**WORK ORDER:**
Each of the records that follow needs an exact reproduction.
===== GIVEN RECORDS
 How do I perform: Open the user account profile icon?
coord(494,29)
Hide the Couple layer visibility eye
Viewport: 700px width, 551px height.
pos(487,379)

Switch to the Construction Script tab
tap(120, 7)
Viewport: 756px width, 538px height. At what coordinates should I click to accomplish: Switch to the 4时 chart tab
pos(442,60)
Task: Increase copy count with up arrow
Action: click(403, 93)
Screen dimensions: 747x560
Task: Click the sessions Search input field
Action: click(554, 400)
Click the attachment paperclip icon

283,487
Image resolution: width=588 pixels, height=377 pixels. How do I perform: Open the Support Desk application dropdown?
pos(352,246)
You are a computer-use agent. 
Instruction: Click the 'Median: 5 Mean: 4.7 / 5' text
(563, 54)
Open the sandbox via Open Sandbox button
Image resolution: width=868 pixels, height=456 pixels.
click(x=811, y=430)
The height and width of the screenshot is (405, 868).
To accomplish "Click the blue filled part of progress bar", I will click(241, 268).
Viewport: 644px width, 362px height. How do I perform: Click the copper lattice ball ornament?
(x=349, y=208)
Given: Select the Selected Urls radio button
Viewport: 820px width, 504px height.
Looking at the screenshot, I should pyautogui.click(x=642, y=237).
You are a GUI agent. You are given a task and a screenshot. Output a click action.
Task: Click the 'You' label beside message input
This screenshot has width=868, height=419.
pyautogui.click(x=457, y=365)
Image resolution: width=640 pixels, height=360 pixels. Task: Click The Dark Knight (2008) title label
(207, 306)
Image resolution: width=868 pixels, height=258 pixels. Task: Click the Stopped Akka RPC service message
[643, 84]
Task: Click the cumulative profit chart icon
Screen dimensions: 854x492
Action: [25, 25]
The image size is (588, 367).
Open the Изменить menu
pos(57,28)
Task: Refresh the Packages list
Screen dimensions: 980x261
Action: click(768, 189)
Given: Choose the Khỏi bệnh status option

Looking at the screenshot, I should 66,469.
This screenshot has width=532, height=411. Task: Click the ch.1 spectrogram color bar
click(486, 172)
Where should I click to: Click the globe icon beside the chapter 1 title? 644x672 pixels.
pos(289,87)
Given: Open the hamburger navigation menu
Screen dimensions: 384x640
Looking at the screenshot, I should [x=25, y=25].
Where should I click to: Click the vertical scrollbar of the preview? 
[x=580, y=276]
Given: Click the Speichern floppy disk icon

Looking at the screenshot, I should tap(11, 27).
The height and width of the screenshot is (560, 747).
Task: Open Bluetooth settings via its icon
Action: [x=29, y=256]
==========
**YOUR RESPONSE:**
 How do I perform: Open the user account profile icon?
coord(494,29)
Hide the Couple layer visibility eye
Viewport: 700px width, 551px height.
pos(487,379)

Switch to the Construction Script tab
tap(120, 7)
Viewport: 756px width, 538px height. At what coordinates should I click to accomplish: Switch to the 4时 chart tab
pos(442,60)
Task: Increase copy count with up arrow
Action: click(403, 93)
Screen dimensions: 747x560
Task: Click the sessions Search input field
Action: click(554, 400)
Click the attachment paperclip icon

283,487
Image resolution: width=588 pixels, height=377 pixels. How do I perform: Open the Support Desk application dropdown?
pos(352,246)
You are a computer-use agent. 
Instruction: Click the 'Median: 5 Mean: 4.7 / 5' text
(563, 54)
Open the sandbox via Open Sandbox button
Image resolution: width=868 pixels, height=456 pixels.
click(x=811, y=430)
The height and width of the screenshot is (405, 868).
To accomplish "Click the blue filled part of progress bar", I will click(241, 268).
Viewport: 644px width, 362px height. How do I perform: Click the copper lattice ball ornament?
(x=349, y=208)
Given: Select the Selected Urls radio button
Viewport: 820px width, 504px height.
Looking at the screenshot, I should pyautogui.click(x=642, y=237).
You are a GUI agent. You are given a task and a screenshot. Output a click action.
Task: Click the 'You' label beside message input
This screenshot has width=868, height=419.
pyautogui.click(x=457, y=365)
Image resolution: width=640 pixels, height=360 pixels. Task: Click The Dark Knight (2008) title label
(207, 306)
Image resolution: width=868 pixels, height=258 pixels. Task: Click the Stopped Akka RPC service message
[643, 84]
Task: Click the cumulative profit chart icon
Screen dimensions: 854x492
Action: [25, 25]
The image size is (588, 367).
Open the Изменить menu
pos(57,28)
Task: Refresh the Packages list
Screen dimensions: 980x261
Action: click(768, 189)
Given: Choose the Khỏi bệnh status option

Looking at the screenshot, I should 66,469.
This screenshot has width=532, height=411. Task: Click the ch.1 spectrogram color bar
click(486, 172)
Where should I click to: Click the globe icon beside the chapter 1 title? 644x672 pixels.
pos(289,87)
Given: Open the hamburger navigation menu
Screen dimensions: 384x640
Looking at the screenshot, I should [x=25, y=25].
Where should I click to: Click the vertical scrollbar of the preview? 
[x=580, y=276]
Given: Click the Speichern floppy disk icon

Looking at the screenshot, I should tap(11, 27).
The height and width of the screenshot is (560, 747).
Task: Open Bluetooth settings via its icon
Action: [x=29, y=256]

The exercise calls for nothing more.